Stored data

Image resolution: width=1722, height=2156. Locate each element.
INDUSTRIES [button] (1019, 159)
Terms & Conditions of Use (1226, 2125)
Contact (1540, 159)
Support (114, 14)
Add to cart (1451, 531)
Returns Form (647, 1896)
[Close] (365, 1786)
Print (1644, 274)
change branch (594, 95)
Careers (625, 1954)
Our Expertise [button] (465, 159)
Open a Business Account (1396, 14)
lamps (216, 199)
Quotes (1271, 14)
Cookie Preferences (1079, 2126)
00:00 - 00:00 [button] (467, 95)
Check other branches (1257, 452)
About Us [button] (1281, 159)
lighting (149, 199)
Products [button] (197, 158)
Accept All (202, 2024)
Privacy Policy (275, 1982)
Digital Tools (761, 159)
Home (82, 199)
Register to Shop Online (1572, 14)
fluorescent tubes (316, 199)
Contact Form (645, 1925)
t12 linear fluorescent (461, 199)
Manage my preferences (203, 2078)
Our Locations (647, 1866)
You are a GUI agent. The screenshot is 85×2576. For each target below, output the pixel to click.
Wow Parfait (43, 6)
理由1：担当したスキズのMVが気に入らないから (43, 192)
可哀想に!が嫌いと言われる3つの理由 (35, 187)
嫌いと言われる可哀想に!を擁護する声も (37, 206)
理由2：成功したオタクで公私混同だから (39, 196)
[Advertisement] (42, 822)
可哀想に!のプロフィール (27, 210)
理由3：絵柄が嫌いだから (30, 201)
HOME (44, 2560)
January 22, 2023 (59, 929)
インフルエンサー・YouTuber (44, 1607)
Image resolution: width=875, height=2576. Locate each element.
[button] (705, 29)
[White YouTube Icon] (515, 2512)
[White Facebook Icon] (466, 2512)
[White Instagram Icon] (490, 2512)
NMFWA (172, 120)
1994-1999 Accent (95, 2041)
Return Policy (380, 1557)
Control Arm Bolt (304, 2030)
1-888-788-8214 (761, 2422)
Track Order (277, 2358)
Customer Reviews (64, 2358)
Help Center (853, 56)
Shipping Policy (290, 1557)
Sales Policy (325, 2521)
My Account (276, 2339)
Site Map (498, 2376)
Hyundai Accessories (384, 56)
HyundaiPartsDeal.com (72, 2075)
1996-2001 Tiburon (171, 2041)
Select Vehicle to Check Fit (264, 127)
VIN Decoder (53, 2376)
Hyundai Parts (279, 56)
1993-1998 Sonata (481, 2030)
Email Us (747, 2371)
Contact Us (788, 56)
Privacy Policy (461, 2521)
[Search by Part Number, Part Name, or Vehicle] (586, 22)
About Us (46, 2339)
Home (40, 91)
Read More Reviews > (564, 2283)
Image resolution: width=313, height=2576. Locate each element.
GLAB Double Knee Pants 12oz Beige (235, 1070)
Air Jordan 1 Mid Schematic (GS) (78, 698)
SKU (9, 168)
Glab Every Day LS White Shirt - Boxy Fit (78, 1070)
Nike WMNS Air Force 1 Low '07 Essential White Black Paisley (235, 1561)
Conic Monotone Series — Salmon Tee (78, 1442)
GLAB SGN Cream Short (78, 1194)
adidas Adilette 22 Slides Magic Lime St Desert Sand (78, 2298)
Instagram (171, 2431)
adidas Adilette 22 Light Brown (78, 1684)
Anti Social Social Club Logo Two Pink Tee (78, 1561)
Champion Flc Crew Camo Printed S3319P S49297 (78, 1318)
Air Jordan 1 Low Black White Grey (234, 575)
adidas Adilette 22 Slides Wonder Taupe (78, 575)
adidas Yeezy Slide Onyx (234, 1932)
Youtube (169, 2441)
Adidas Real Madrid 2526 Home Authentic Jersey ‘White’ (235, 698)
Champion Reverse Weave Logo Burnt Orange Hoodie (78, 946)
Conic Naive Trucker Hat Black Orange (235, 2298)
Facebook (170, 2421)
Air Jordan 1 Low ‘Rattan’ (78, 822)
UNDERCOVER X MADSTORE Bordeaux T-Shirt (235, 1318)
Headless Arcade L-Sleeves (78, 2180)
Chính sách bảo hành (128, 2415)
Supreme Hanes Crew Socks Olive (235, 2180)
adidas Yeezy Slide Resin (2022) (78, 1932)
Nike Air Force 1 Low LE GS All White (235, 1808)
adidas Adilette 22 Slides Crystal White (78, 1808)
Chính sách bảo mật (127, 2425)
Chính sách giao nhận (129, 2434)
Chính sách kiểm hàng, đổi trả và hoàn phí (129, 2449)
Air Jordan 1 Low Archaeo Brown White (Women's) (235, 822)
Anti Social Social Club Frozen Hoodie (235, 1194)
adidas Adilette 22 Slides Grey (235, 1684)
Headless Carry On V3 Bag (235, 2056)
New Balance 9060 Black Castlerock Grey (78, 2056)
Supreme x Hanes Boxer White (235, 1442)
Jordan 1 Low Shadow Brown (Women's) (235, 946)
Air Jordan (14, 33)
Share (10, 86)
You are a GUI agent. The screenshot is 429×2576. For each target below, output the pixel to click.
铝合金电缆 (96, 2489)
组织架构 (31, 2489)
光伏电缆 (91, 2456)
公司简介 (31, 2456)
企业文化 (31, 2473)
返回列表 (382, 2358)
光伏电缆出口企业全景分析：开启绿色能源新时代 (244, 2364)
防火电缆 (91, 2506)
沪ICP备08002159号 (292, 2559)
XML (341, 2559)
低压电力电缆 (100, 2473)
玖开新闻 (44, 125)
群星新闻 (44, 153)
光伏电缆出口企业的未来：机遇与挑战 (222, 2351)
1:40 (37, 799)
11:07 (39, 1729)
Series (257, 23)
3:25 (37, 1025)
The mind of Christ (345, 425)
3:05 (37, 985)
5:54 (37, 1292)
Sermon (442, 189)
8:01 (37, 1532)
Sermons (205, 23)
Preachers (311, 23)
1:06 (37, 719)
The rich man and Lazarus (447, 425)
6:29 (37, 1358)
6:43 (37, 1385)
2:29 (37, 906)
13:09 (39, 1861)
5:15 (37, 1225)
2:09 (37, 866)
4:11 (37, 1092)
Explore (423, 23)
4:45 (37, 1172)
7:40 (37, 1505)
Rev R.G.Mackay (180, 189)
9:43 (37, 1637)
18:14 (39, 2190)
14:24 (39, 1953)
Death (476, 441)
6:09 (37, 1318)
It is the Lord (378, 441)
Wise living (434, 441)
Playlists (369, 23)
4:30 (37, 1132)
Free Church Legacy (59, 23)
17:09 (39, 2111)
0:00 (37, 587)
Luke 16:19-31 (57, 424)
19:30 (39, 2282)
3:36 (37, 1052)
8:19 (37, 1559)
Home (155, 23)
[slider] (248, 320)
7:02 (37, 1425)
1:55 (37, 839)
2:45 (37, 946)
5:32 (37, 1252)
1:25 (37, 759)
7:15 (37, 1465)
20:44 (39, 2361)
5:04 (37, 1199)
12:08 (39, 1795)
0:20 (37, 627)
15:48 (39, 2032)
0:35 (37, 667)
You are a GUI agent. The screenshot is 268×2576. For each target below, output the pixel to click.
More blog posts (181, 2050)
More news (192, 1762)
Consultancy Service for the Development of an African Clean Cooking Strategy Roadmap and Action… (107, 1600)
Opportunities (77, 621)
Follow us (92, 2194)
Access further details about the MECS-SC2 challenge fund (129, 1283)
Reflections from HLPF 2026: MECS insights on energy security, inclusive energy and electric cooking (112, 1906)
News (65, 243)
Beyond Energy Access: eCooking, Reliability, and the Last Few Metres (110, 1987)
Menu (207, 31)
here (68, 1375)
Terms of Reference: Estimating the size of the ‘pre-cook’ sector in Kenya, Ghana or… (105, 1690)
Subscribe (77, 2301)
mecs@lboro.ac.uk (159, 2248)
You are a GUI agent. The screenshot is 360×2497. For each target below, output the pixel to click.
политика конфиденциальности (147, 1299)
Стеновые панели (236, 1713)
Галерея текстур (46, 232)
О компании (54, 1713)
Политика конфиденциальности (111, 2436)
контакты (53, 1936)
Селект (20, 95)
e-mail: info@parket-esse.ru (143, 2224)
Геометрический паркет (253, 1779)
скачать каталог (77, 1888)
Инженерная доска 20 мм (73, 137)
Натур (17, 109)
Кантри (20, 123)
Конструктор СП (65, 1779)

[Instructions to follow]:
Copy every line above in which the string "Nike" shows up.

[Expected output]:
Nike WMNS Air Force 1 Low '07 Essential White Black Paisley (235, 1561)
Nike Air Force 1 Low LE GS All White (235, 1808)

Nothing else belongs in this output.